Escuchar a Calel, bien en palabras o también con la mirada o el olfato, es escuchar a la tierra, es escuchar en colectivo; es abrir un portal donde pasado, presente y futuro se dan la mano en el contexto de Chixot —lo que conocemos en lenguaje impuesto como San Juan de Comalapa en el altiplano guatemalteco— y a su cultura Kaqchikel. No podemos entender su práctica sin entender la herencia de sus ancestros – las mitologías Mayas y practicas espirituales que se perpetúan en las comunidades a pesar de la colonialidad; o sus más cercanos predecesores, como su abuelita paterna María Luisa López Cujcuy, con la que toda la familia convivió hasta el fin de sus días, a los noventa y dos años de edad, y de la que Edgar Calel aprendió mucho de los conocimientos y actitudes ante la vida. Ella es honrada eternamente dibujando el sonido que ella misma producía para llamar a los pájaros y darles de comer maíz.

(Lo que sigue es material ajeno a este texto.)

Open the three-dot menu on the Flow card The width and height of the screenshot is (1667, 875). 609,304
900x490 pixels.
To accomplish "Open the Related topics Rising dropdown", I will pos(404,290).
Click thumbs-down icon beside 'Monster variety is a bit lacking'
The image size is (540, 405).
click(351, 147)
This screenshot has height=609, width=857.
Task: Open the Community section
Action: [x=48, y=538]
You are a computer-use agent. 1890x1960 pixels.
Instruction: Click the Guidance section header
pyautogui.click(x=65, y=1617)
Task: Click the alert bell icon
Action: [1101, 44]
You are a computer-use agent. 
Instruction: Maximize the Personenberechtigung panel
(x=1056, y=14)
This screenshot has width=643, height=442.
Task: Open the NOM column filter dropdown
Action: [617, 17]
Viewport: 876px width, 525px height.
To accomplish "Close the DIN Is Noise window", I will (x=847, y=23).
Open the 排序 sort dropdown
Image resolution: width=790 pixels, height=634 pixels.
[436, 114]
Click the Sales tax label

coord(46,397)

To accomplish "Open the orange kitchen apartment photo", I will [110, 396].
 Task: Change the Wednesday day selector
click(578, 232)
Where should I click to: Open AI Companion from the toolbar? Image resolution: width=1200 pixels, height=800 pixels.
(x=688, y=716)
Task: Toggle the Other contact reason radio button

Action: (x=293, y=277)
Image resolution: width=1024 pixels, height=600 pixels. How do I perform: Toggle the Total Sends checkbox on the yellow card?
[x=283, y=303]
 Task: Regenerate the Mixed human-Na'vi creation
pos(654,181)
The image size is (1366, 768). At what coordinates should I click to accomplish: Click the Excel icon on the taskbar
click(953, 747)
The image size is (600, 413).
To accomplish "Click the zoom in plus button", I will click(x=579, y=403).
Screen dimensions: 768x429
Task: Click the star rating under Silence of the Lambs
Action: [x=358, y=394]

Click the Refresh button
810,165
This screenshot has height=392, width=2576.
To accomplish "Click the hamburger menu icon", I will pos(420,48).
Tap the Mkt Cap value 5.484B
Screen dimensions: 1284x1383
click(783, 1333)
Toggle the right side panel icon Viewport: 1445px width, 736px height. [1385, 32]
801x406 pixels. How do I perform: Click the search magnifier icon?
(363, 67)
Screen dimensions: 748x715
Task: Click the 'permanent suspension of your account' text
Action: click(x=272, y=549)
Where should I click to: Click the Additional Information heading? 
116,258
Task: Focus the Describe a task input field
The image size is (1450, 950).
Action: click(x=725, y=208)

Hoy convertido en un mural hecho en tierra, que hace viva su existencia en la fachada de su casa, reproduciendo cacofónicamente ese mismo canto de Kit Kit Kit pues “el color de la tierra es el color de su voz”; o su entorno orográfico, una tierra donde los volcanes son parte de su paisaje y donde toman fuerza en la tradición cosmogónica y cultural de su relación con el entorno natural. Ahora reinterpretado por Calel en piedras con fuego perpetuo como lo realizó para el Sculpture Centre de Nueva York con su proyecto B’alab’äj (Jaguar Stone) o en su instalación Ni Musmut (It’s Breezing) en la Bergen Kunsthall de Noruega; pero también la manera que su cultura tiene de honrar y proteger, eso que en occidente parece que hayamos inventado con el término “política de los cuidados”. Algo que hace ya miles de años y durante siglos, habían constituido las culturas mayas yotras prehispánicas. Una forma de estar y ser con el mundo, —cuidando su entorno, con una vivencia cercana a lo natural, al contexto que les ha hecho nacer y que les da lo necesario para vivir, otorgando alimentos, y en su cuidado realizando rituales donde dar las gracias y devolver su generosidad. Porque como el mismo Calel afirma constantemente «No todo está a la venta».
Fragmento del texto de Agustín Pérez Rubio.